* _WHAT IS REQUIRED_: Go through the entries below and tally the lines containing the string "Elise"; report only the tally.

Collected data entries
__________________________________________________
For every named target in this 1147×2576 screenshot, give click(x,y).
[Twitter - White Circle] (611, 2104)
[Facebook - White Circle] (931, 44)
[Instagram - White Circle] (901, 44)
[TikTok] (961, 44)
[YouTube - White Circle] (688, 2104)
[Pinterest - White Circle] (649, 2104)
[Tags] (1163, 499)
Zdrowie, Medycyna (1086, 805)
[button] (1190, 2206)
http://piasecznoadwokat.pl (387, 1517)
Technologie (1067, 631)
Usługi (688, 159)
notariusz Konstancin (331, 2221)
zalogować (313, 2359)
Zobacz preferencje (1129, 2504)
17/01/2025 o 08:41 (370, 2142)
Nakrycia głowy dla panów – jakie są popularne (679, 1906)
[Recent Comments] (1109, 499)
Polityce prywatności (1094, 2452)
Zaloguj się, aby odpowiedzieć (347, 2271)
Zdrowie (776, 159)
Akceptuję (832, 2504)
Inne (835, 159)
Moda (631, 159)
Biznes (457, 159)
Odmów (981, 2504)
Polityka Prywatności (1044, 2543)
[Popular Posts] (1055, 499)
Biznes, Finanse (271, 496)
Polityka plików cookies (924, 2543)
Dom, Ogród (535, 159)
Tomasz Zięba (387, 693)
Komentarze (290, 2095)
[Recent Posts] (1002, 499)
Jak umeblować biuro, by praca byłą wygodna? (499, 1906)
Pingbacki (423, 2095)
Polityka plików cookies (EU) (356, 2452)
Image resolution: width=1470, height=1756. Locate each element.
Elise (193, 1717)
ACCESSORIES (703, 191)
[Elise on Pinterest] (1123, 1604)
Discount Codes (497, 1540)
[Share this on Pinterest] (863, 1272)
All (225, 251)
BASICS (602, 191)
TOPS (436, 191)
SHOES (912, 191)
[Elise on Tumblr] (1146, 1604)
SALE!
__________________________________________________
* _OUTPUT BELOW_: 3